[Pixel coordinate grounding data]
*** Begin section ***

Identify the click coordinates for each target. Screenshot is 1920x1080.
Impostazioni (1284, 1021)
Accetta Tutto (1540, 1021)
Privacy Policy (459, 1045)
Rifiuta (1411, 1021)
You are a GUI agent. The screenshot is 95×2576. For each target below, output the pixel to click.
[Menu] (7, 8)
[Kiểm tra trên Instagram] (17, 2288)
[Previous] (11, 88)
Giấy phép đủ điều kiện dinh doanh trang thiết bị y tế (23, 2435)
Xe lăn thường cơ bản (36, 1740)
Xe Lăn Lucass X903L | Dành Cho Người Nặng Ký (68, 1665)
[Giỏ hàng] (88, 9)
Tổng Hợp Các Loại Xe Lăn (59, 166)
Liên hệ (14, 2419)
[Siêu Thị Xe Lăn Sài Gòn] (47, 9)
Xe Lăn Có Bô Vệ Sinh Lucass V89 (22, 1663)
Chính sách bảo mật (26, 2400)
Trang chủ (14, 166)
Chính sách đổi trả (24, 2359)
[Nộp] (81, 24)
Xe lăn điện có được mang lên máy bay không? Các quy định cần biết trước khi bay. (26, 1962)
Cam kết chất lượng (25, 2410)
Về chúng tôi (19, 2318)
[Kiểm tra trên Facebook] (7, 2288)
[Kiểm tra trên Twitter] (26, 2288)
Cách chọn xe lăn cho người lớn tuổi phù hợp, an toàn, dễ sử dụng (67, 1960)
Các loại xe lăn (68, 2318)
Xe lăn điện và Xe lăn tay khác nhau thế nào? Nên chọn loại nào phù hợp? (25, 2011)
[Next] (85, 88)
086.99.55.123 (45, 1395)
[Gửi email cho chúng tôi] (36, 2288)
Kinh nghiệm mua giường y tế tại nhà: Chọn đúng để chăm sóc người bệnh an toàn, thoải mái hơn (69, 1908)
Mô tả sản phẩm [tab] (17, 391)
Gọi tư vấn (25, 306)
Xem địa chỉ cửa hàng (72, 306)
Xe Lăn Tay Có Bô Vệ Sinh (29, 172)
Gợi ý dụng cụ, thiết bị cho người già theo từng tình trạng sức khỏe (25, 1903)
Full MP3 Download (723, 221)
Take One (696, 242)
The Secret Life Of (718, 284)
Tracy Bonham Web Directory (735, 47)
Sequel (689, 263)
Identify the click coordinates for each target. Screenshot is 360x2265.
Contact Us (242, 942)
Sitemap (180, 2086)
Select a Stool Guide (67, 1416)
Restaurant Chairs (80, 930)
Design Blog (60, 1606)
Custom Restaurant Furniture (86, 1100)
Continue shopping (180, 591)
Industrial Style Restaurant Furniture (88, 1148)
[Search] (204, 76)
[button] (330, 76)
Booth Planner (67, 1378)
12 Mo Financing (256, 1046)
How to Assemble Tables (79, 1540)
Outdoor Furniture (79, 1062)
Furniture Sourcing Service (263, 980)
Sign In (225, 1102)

*** End section ***

● ACTION ITEM: Reproduce only the lines above, starting at the line with "[Gửi email cho chúng tôi] (36, 2288)" and ending at the line with "Xe Lăn Tay Có Bô Vệ Sinh (29, 172)", exactly as written.

● ANSWER FOR THE TASK:
[Gửi email cho chúng tôi] (36, 2288)
Kinh nghiệm mua giường y tế tại nhà: Chọn đúng để chăm sóc người bệnh an toàn, thoải mái hơn (69, 1908)
Mô tả sản phẩm [tab] (17, 391)
Gọi tư vấn (25, 306)
Xem địa chỉ cửa hàng (72, 306)
Xe Lăn Tay Có Bô Vệ Sinh (29, 172)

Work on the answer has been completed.